--- START Records for the task ---

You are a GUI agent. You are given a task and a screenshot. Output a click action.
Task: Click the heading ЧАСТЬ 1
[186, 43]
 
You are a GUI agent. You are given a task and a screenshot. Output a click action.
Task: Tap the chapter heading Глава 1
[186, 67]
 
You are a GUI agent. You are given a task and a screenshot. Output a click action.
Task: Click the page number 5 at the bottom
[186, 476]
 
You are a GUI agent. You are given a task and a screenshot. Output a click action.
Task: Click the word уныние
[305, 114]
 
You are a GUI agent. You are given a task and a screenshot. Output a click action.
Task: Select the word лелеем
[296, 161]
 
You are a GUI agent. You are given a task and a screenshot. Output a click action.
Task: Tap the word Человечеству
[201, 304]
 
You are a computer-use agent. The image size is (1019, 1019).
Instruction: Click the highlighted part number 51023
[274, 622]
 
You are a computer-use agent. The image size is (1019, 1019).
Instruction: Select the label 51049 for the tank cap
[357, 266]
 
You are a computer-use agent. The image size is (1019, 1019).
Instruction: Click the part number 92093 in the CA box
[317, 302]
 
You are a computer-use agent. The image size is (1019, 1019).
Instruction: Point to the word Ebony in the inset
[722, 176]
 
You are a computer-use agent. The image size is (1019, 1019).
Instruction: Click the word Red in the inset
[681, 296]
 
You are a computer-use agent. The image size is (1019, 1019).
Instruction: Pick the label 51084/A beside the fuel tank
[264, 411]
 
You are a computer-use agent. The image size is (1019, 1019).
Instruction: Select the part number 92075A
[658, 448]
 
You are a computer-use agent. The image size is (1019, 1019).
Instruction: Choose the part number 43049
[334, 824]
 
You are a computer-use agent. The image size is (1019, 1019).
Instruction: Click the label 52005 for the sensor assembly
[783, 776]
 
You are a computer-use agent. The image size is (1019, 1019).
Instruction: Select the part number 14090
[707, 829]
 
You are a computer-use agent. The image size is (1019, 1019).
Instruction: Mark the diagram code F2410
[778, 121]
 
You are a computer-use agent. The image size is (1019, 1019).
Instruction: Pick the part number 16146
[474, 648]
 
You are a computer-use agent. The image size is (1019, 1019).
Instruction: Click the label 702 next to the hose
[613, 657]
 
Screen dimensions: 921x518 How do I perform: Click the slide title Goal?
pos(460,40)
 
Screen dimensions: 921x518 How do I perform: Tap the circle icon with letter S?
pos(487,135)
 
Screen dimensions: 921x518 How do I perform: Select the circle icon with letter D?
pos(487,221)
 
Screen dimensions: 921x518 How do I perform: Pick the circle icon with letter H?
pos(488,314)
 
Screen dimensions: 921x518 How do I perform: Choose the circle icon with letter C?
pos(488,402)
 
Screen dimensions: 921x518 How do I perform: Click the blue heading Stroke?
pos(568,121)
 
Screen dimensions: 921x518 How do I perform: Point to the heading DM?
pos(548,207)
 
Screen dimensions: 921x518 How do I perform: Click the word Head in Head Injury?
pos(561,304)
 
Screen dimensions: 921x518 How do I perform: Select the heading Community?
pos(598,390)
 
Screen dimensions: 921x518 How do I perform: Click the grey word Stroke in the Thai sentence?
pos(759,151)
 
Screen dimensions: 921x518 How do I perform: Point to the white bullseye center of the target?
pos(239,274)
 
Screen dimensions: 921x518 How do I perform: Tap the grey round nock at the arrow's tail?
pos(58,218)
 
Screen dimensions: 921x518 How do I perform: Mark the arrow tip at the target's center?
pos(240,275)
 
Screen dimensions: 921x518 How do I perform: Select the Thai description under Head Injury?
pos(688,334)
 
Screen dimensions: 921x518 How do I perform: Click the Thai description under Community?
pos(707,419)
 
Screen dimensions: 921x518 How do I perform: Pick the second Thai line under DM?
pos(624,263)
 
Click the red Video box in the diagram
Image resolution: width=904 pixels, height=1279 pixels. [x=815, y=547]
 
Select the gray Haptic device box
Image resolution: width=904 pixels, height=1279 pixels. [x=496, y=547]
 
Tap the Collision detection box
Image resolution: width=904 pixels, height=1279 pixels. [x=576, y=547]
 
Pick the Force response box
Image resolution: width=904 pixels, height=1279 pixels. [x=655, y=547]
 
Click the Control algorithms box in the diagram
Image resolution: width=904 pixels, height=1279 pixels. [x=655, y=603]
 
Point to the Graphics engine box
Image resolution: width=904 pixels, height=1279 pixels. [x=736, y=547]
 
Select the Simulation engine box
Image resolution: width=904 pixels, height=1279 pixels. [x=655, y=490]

--- END Records for the task ---

**Aim**
Count the lines above that contain the string "Mark". Give only the number.

**Written solution**
2